S'il n'est pas autobiographique, le docteur Rubinov est pour le moins biographique. Il raconte une vie, des vies, des personnages cherchant à survivre dans l'univers soviétique, cet univers dont on a encore du mal à comprendre le fonctionnement.
Le récit pose la question des conditions de cette survie. Vous ne pouvez être indifférent au système et vous n'êtes pas indifférent au système. Il vous catalogue en bon ou mauvais citoyen avec des critères qui vous échappent et dont lui-même n'est peut-être pas aussi certain.
L'histoire repose sur une boucle, un retour sur soi, sur ce qu'on l'on a été, sur ce que l'on est devenu et avec une angoisse permanente la question de savoir ce que l'on va devenir.
Léon Shertov a quitté l'URSS pour les USA. 1953. Il Jouit du statut de transfuge géré par la CIA. Il est chargé d'une série de conférences dans des universités américaines.
Sa rencontre avec Ilana Davita, une étudiante dont le père est un ancien journaliste soviétique qui a couvert la guerre d'Espagne, le convainc d'écrire son histoire : « Qui pourrait s'intéresser aux histoires d'un juif de plus ? », pense-t-il.
1ère Guerre Mondiale : Dans l'armée rouge, commence-t-il, les juifs étaient considérés comme de mauvais soldats et cantonnés à des rôles mineurs. « J'empilais des caisses d'obus sur des chariots. »
Mais la guerre se soucie peu de rôles majeurs et de rôles mineurs, elle veut de la chair à canon.
Après une embuscade allemande il se retrouve en compagnie de 18 survivants, il entend « les soldats marmonner que c'était à cause des juifs que les Allemands remportaient des victoires en Pologne. »
Il se retrouve pourtant un fusil à la main et suit le mouvement, tirant quand les autres tiraient, s'arrêtant quand les autres s'arrêtaient. Il apprend vite la guerre. Servant d'une mitrailleuse. Soldat monté sur la jument alezane d'un cosaque mort. Il apprend aussi à obéir et à se faire apprécier de ses chefs malgré son surnom de « Kalik le Youpin. »
Il finit à l'hôpital de Petrograd. C'est là qu'il rencontre le docteur Pavel Rubinov. Ce dernier lui évite l'amputation du bras. Les deux hommes se lient. Rubinov, fils d'une famille juive qui ne l'a pas élevé dans la religion veut apprendre à lire les textes sacrés en Hébreu. Il a entendu Léon prier lors de l'opération.
Rubinov lui fournit un sauf conduit qui lui permet de regagner son village puis de repartir à la guerre contre les Polonais cette fois.
Sans savoir pourquoi, il se retrouve à Moscou dans une unité spéciale chargé de veiller à ce que les paysans remplissent les objectifs du plan. Pour éviter de liquider les paysans qui refusent, comme font le plupart de ses collègues, il cherche à convaincre, utilisant tous le subterfuges possibles. Alors qu'il veut simplement sauver des vies, il obtient des résultats qui font dire au commandant qu'il avait « accompli un travail magnifique » et qu'il était « prêt désormais pour la tâche qu'on allait lui confier. »
§
CONSIGNE: Reprenez le passage du texte sur le docteur Rubinov en partant des mots « Le récit pose » et en vous arrêtant après « l'on va devenir. ». Remplacez-y « système » par « régime ».

DONNÉES FOURNIES:
§
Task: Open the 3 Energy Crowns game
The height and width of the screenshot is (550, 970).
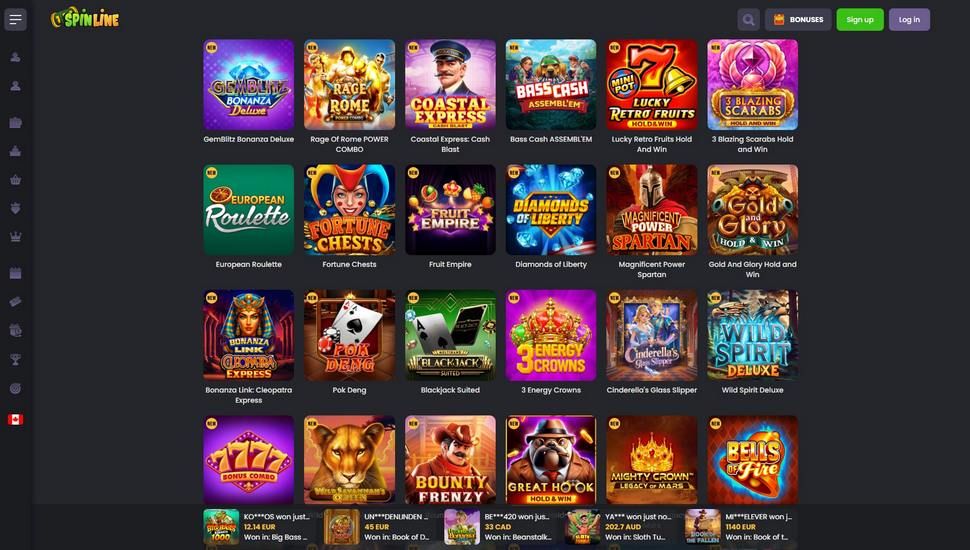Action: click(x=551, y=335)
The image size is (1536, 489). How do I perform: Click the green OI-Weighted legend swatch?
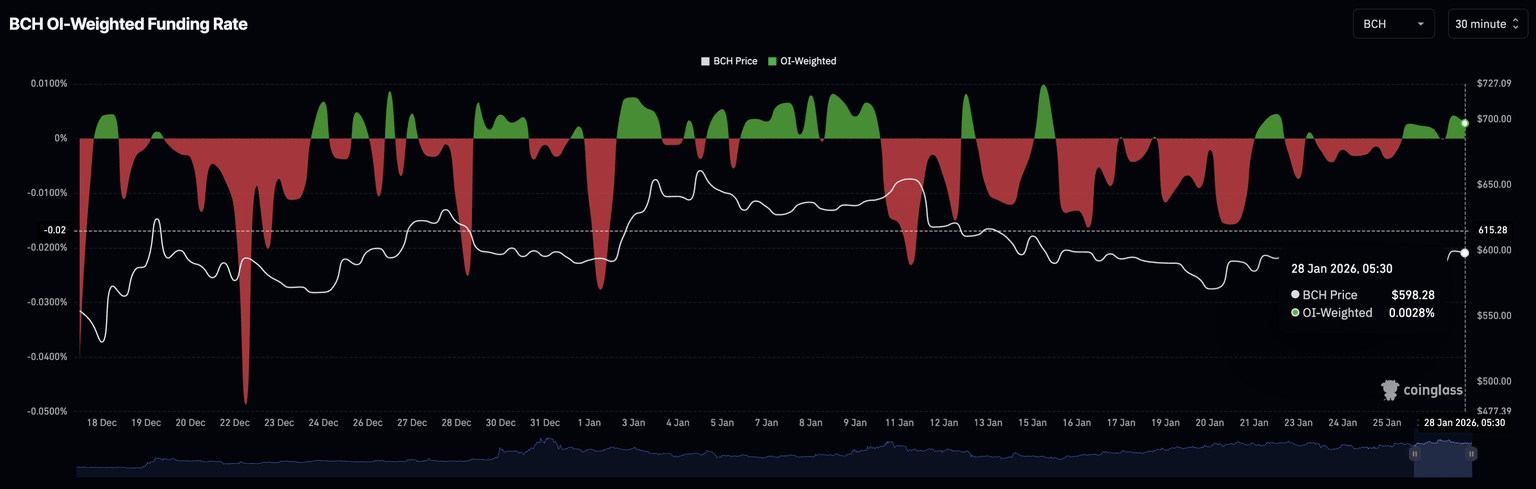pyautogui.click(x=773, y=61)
§
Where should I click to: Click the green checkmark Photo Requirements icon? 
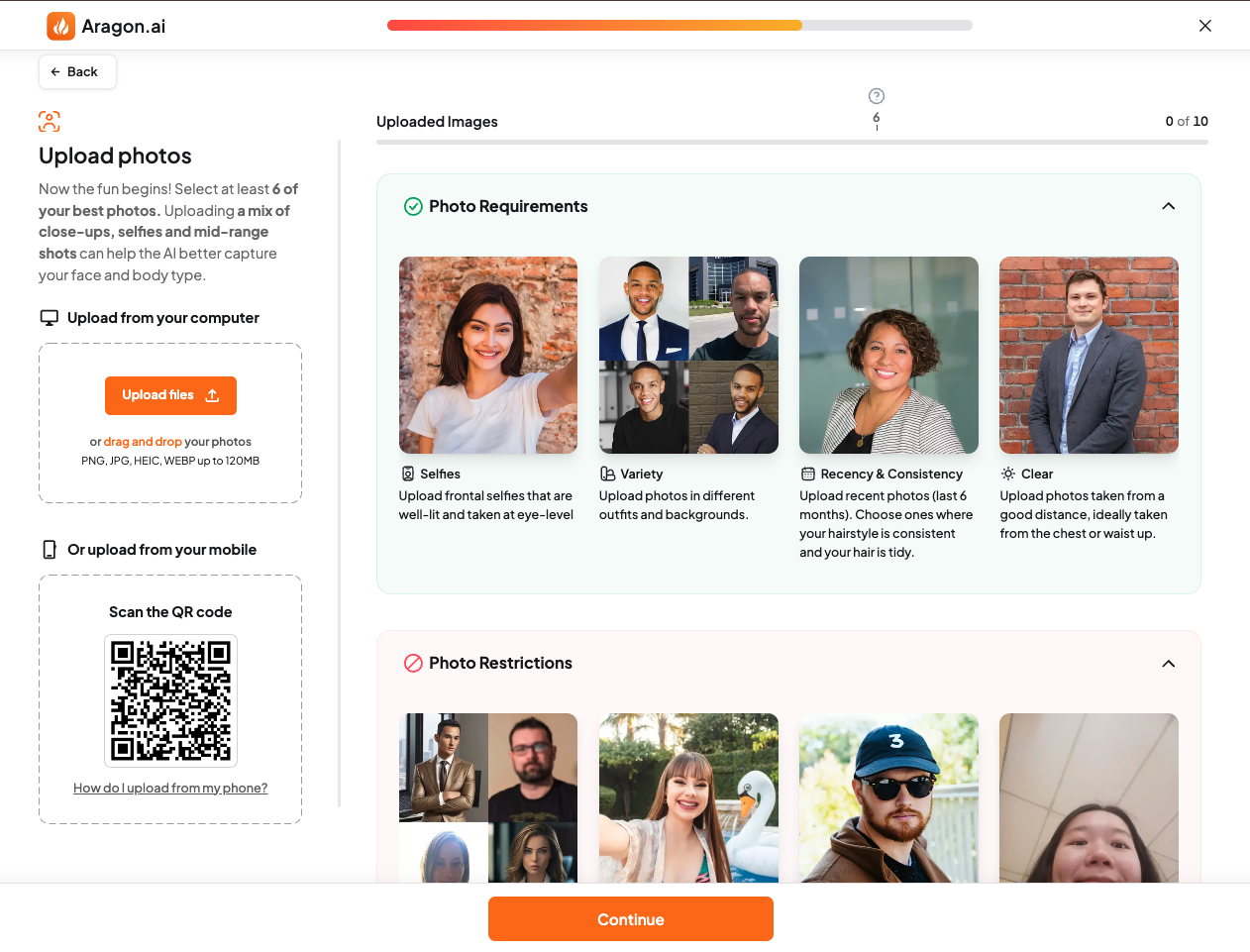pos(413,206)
§
EXERCICE TERMINÉ:
Le récit pose la question des conditions de cette survie. Vous ne pouvez être indifférent au régime et vous n'êtes pas indifférent au régime. Il vous catalogue en bon ou mauvais citoyen avec des critères qui vous échappent et dont lui-même n'est peut-être pas aussi certain.
L'histoire repose sur une boucle, un retour sur soi, sur ce qu'on l'on a été, sur ce que l'on est devenu et avec une angoisse permanente la question de savoir ce que l'on va devenir.